«Что же до философии, – пишет он, – то я форменно убежден, что в книгах судеб отнюдь не сказано, что творить ее надобно именно в Риме. Более того, этот как раз довод я и выставляю в свою защиту всякий раз, когда меня спрашивают, почему я не участвую в основании итальянской философии. Я отвечаю в этих случаях: „Видите ли, я не имею счастья принадлежать к числу гениальных людей и, следовательно, не могу создать свою собственную философию. Мне приходится приспосабливаться к философии других. Между тем единственная итальянская философия нынешнего столетия, которую я знаю, – это философия Розмини, и мне она не нравится. Поэтому пусть тот, что считает себя гением, создаст ее, а я потом решу, стоит ли с нею соглашаться“»[420]
.Однако глубинные корни кризиса носили политический характер. Позже, в первом письме Энгельсу (1890), Лабриола скажет, что еще с 1873 года, с того момента, как он профессором прибыл в Рим, он был «бессознательным социалистом», поскольку чувствовал себя «решительным противником индивидуализма»[421]
.Но вместе с тем и социализм Лабриолы был совершенно неосознанным, а потому и не поддающимся выявлению. Да и сам Лабриола, вспоминая годом раньше, как он выступал в печати «против руководящих принципов либерального строя»[422]
, предпочел не употреблять столь абстрактных и расплывчатых понятий, как «бессознательный социализм». Выражение это могло иметь смысл только как косвенное признание бесплодности критики индивидуалистического либерализма, лишенной позитивной альтернативы, которая может быть дана лишь социализмом. Критика же либерального индивидуализма у Лабриолы в тот период опиралась на этическое понимание государства, то есть на опору, уже подточенную действительностью, но сохранявшую прочность в сознании философа.Это не означает, что Лабриола оставался как бы прикованным к гегельянской традиции, в русле которой сформировался. Сомнительно, впрочем, и то, что можно говорить о какой-то подлинно гегелевской стадии в формировании его философских убеждений. «Говорить следует не столько о его юношеском гегельянстве, – проницательно заместил один из исследователей, – сколько об изучении гегелевских текстов и прекрасном знании специфических гегельянских тем, разрабатывавшихся Спавентой, с которым до конца жизни у Лабриолы сохранялись отношения преданной дружбы»[423]

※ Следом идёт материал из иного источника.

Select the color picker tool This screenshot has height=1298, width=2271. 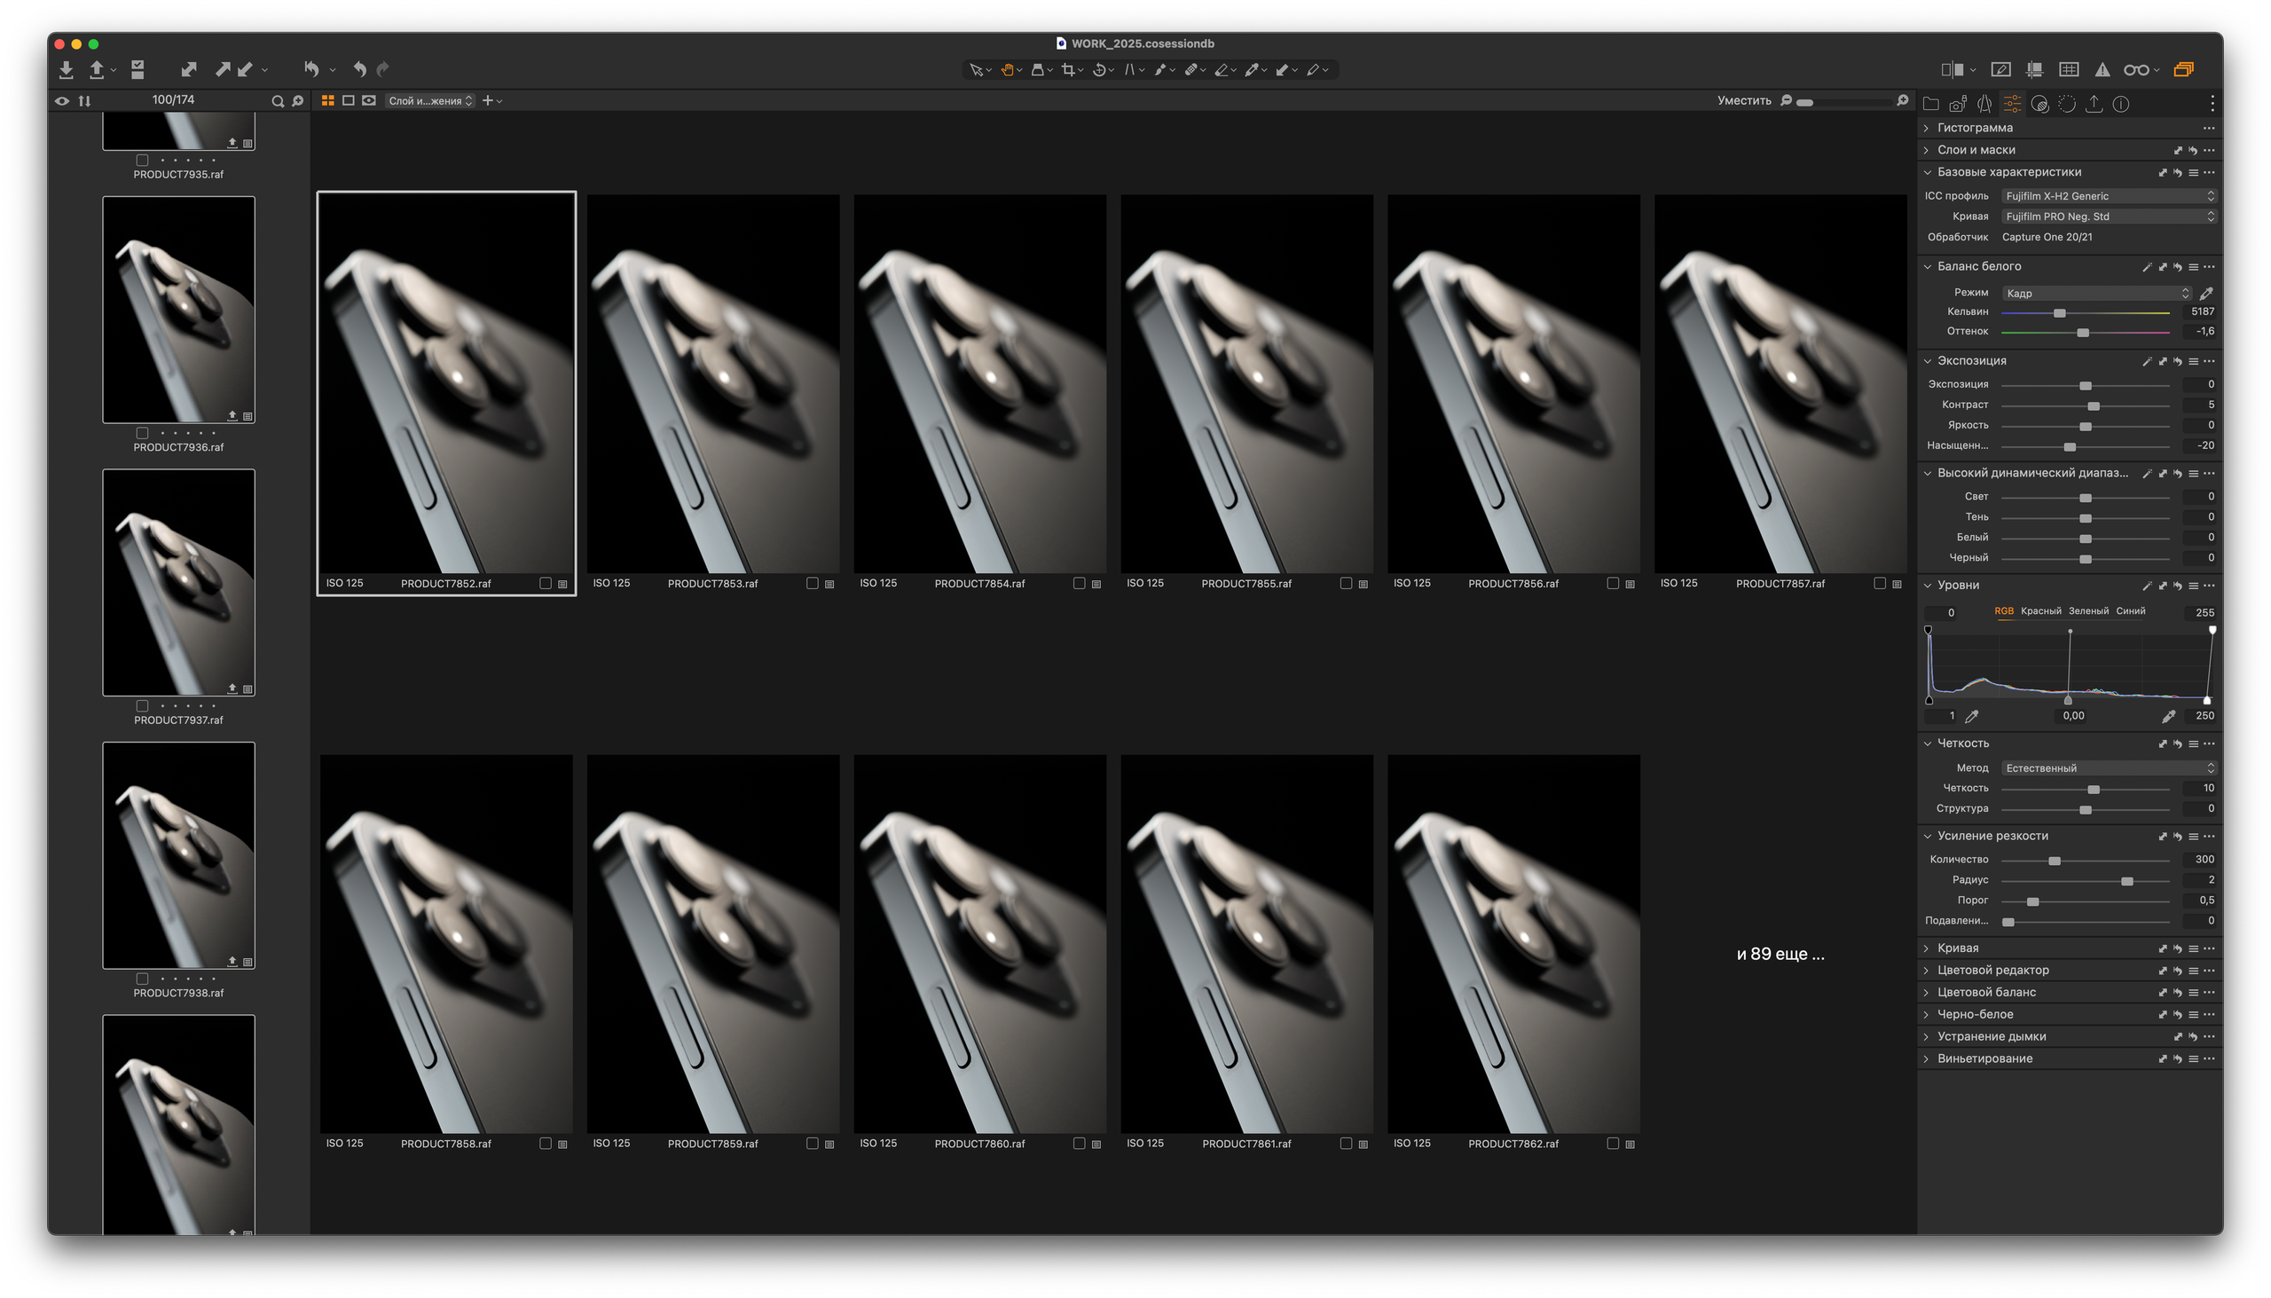tap(1252, 70)
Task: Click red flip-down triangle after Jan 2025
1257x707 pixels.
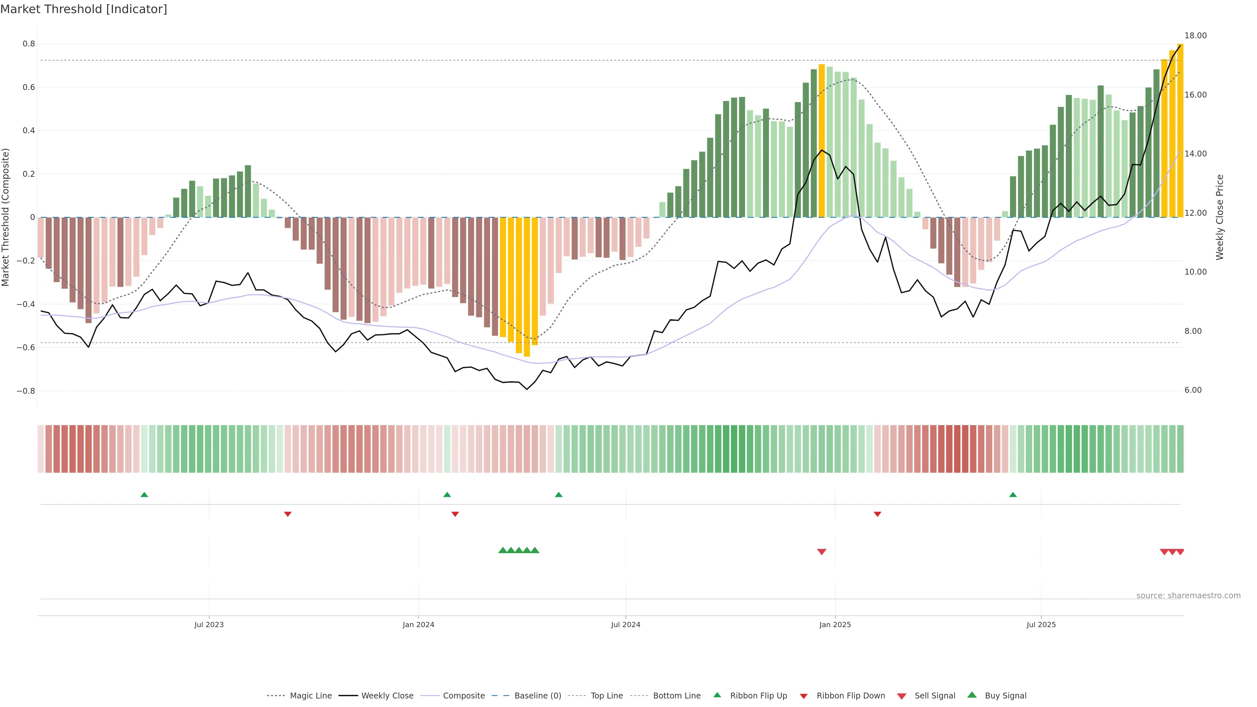Action: [x=877, y=514]
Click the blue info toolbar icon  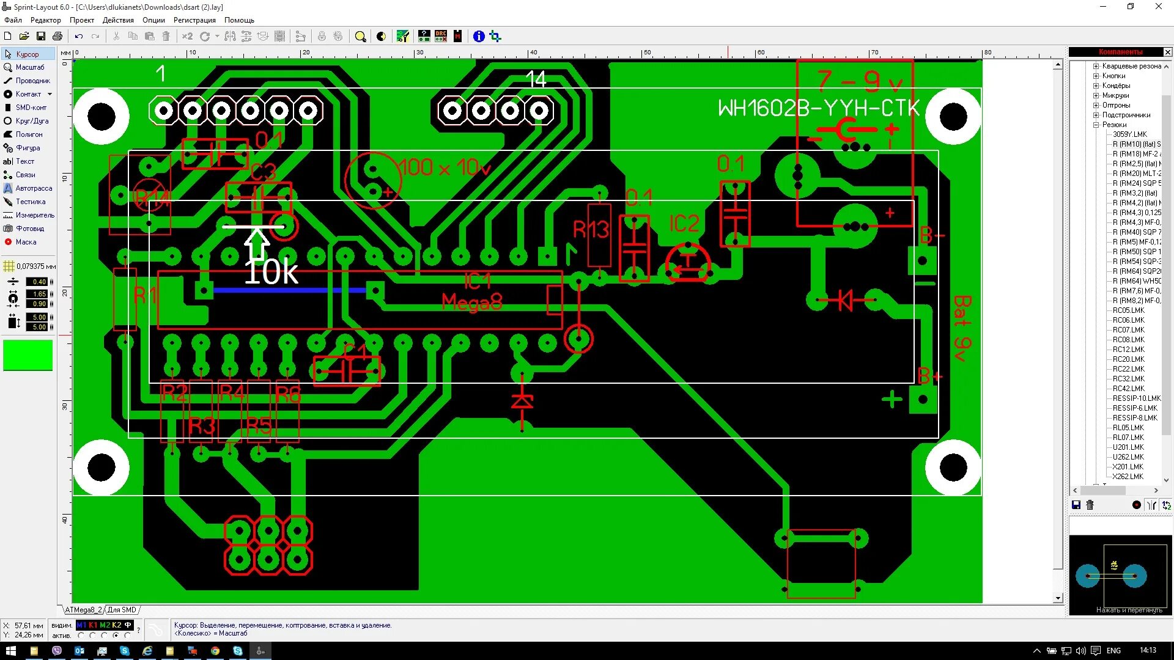479,37
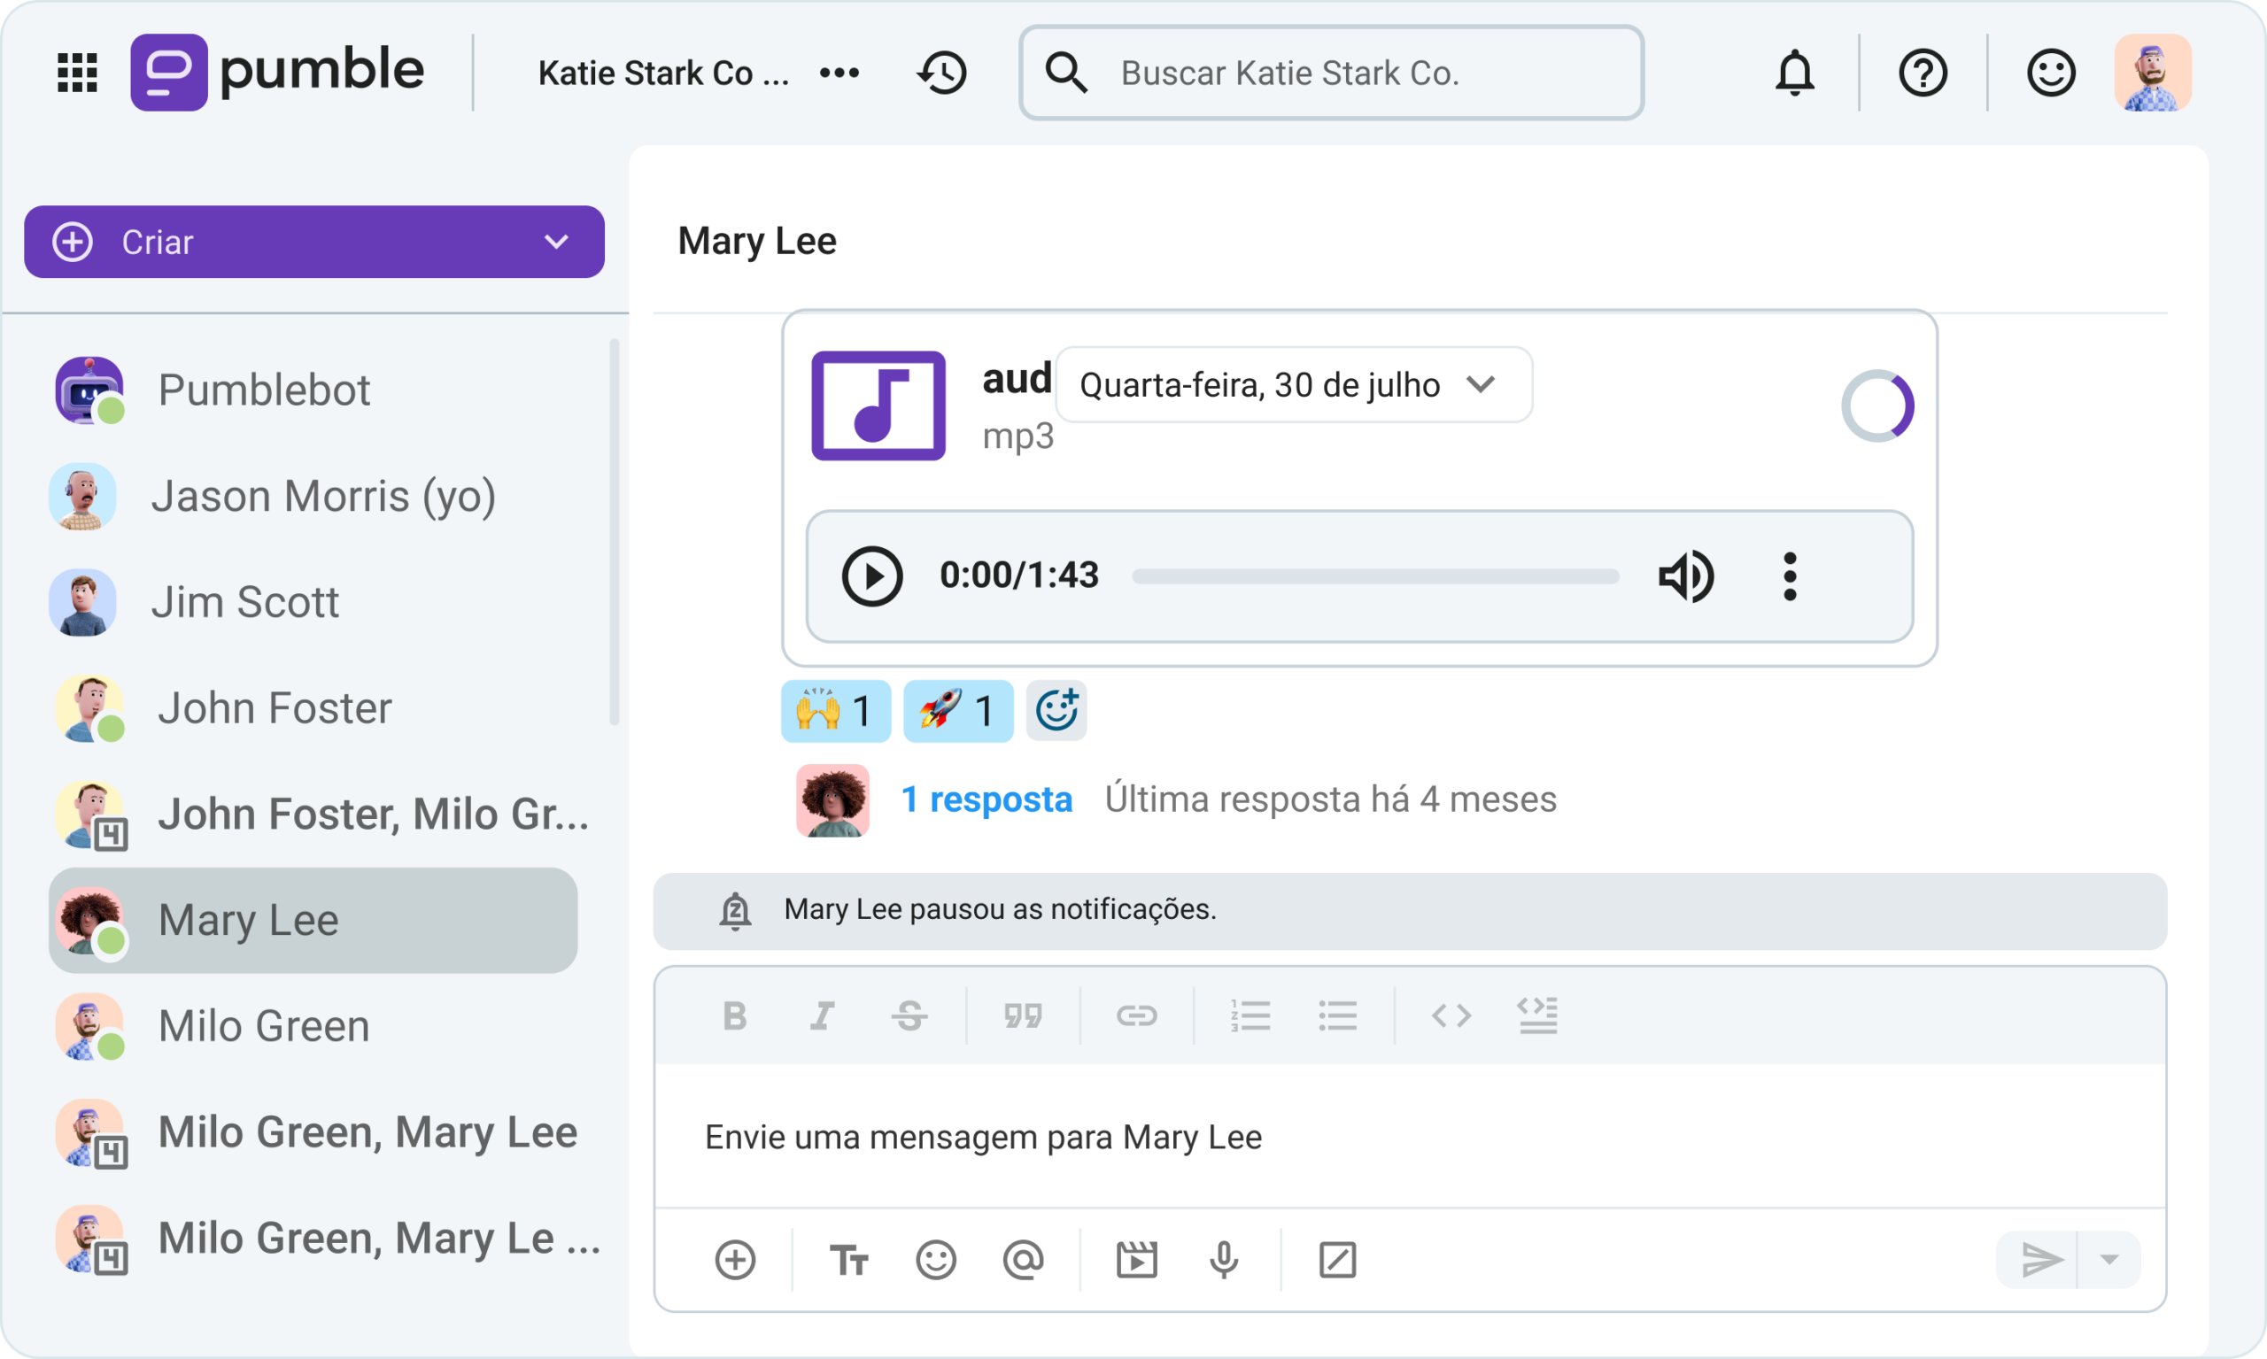Toggle the raised hands reaction
This screenshot has height=1359, width=2267.
(x=835, y=711)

. Но и перед Спавентой он сумел отстоять независимость собственных суждений. Например, его, по-видимому, не слишком убедило новое прочтение «Философии права», предложенное Спавентой в 1869 году в его «Исследованиях этики у Гегеля» (а ведь Лабриола даже правил гранки этой книги). Вспоминая за несколько месяцев до смерти, что в те времена он «был уже вне этого строя мыслей», Лабриола оспаривал даже саму правомерность существования гегелевской этики, поскольку «в гегелевской системе возможна социология, но не этика»[424]. Что он имел в виду под этим на первый взгляд загадочным утверждением, можно понять, если перечитать как раз его статьи 1873 года («О нравственной свободе, морали и религии»[425]), в которых он выступает «против руководящих принципов либерального строя». Возрождение интереса к нравственной философии Канта, вызванное Гербартом и гербартианской школой, которое стимулировали в тот период философские раздумья Лабриолы, не могло не отвратить его от теоретических установок гегелевского типа, ориентировавших на рассмотрение этики как подчиненного момента всеобъемлющего диалектического процесса. Подобный взгляд на этику, подчеркивали гербартианцы, может привести, по существу, к моральному индифферентизму[426]. У антииндивидуализма Лабриолы, таким образом, немного точек соприкосновения с мотивами гегелевской философии. Однако, сосредоточивая все свои исследовательские усилия на анализе нравственного опыта и выводя из этого сами этические задачи государства, Лабриола вступал на путь, ведущий к неоднозначным и во многих отношениях противоречивым выводам.